Peck was riding slowly along the fence in the direction pointed out by Tippie, a drooping and dejected look about him that was a strong bid for sympathy. It must be that the fellow could write a whole lot better than he talked, or his appearance promised, indeed, to lead a girl like Edith on to the point where he could take her affections as won.
Rawlins rode abreast of Tippie, grinning his appreciation. If the foreman got any pleasure out of the incident, none of it was apparent in his face. It was as solemn as a ham. Rawlins made no comment. He rode along trying to picture Peck's arrival at Lost Cabin, wishing he might be present to hear his explanation of his sudden going from the ranch in that rig, to the liveryman, who had pumped him dry of his romance in the trip over to the ranch.
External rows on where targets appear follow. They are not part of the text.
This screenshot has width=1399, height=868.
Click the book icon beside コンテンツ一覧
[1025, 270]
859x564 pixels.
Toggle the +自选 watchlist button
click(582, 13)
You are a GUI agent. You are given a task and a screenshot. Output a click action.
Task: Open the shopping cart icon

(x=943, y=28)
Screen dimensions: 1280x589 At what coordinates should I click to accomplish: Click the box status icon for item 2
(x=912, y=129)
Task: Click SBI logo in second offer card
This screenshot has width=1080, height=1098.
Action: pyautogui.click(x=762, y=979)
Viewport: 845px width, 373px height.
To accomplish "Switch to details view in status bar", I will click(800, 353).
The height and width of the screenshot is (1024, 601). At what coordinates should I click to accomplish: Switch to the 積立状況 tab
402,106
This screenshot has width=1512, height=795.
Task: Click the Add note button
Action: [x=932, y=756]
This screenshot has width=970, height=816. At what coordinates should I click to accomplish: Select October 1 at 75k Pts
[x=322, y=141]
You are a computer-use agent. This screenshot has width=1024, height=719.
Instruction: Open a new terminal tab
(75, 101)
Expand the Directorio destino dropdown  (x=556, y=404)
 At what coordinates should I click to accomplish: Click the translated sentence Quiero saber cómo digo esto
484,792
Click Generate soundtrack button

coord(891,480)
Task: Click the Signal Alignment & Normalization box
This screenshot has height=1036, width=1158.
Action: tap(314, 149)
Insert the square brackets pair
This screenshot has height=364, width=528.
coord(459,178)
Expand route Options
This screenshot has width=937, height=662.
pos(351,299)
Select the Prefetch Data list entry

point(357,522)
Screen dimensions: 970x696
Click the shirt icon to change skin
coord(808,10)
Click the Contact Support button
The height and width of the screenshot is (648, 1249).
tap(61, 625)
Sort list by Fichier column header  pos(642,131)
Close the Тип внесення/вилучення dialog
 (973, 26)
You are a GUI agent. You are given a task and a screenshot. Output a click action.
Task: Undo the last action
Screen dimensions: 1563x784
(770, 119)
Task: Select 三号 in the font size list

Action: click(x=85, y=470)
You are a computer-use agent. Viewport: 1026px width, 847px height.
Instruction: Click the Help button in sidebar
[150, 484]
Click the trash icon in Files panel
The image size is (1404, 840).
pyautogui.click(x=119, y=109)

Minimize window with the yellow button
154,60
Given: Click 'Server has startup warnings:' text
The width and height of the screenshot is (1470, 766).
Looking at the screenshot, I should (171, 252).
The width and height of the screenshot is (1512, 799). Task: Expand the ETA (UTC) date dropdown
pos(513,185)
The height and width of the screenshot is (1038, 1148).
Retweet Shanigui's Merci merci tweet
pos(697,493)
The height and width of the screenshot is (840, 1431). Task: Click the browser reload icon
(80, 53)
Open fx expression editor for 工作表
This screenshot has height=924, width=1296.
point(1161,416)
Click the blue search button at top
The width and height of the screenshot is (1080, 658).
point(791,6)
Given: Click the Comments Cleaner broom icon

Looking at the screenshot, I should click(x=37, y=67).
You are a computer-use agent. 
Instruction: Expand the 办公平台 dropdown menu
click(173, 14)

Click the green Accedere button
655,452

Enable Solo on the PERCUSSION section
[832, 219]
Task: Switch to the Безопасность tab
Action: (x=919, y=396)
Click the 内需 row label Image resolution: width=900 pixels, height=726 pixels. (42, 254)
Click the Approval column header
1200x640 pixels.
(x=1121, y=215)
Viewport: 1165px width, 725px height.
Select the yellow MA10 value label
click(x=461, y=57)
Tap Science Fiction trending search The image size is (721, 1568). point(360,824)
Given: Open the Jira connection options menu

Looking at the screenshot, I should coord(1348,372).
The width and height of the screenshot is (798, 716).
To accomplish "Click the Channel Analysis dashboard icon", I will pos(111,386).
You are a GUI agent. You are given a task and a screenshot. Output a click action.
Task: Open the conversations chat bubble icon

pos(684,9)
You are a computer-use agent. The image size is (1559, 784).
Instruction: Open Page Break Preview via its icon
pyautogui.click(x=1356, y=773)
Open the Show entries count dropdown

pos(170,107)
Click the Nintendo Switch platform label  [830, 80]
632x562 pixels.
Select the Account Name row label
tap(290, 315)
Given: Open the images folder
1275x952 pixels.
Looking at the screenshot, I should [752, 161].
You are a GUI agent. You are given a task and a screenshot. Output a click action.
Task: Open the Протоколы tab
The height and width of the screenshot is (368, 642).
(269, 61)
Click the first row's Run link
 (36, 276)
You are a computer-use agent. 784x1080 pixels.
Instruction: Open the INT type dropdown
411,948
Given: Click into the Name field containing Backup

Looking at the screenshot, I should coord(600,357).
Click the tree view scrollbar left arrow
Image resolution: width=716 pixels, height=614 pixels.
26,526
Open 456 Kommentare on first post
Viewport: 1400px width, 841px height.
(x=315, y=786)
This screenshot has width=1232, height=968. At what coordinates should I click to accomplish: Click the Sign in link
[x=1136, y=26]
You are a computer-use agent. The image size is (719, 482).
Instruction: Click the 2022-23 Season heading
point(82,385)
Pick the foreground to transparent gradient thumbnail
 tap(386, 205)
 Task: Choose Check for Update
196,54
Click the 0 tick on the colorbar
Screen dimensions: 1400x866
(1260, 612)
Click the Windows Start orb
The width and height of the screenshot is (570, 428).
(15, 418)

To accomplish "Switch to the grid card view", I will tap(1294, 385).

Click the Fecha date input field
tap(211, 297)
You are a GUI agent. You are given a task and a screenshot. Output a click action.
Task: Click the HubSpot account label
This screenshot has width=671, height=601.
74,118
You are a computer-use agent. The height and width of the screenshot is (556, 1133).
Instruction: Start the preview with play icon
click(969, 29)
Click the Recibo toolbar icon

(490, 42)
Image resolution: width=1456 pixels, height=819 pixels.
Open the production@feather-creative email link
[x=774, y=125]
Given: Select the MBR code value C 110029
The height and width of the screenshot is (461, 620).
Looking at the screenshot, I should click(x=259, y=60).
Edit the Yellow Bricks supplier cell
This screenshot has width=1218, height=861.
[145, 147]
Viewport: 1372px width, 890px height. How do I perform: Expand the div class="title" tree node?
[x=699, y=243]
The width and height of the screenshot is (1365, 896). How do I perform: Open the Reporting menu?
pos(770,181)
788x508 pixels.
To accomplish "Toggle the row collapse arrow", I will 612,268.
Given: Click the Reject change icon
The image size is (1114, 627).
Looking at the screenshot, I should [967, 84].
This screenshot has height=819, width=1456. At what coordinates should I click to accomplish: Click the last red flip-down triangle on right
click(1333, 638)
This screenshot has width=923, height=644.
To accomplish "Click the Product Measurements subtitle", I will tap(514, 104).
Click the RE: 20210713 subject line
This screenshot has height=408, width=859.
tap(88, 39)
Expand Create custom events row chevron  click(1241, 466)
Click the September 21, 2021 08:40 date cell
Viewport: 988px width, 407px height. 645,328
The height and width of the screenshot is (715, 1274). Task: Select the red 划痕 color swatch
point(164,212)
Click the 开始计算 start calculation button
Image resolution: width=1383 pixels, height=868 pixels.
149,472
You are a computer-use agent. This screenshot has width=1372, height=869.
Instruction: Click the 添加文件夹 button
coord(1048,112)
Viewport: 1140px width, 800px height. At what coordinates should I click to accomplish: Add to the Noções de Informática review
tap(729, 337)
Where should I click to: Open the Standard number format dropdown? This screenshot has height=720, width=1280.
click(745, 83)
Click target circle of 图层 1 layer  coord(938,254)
Tippie looked as if he might say something pretty soon; Rawlins rode on beside him in that hope. They were heading down to the creek when a commotion of hoofs sounded behind them. Peck, riding like a sack of bran, came tearing in pursuit, waving his hand for them to stop.
"Must 'a' seen a rabbit," Tippie said.
"That fence-rider, I expect," said Rawlins.
"I guess you'll have to go with him. He ain't got sense enough to last him from here to Lost Cabin."
Peck came jolting up, leaning back on the reins, which he held shoulder-high, bringing the horse to a sliding stop. The little roan shook its head in surly protest of this treatment, rolling its wall eyes in an effort to see what kind of a man was in the saddle.
"Say!" Peck began, fairly sweating excitement, "I'm game! I'll take you on!"
This was an unexpected turn, for which Tippie was unprepared, as Rawlins could see. It had come when the foreman had concluded Peck disposed of, and out of the way for good.
"Say," Peck went ahead, scarcely breathing in his hurry to get it out of his chest, "I believe you've been stringin' me, right along, about them other fellers. I'm here to call your bluff. You've got to show me where the danger is cuttin' that fool fence and ridin' in there—you've got to show me!"
"All right," Tippie agreed, that being one incidental, at least, over which there would be no difficulty, chancing that one of the fence-riders was somewhere around. "We'll go back."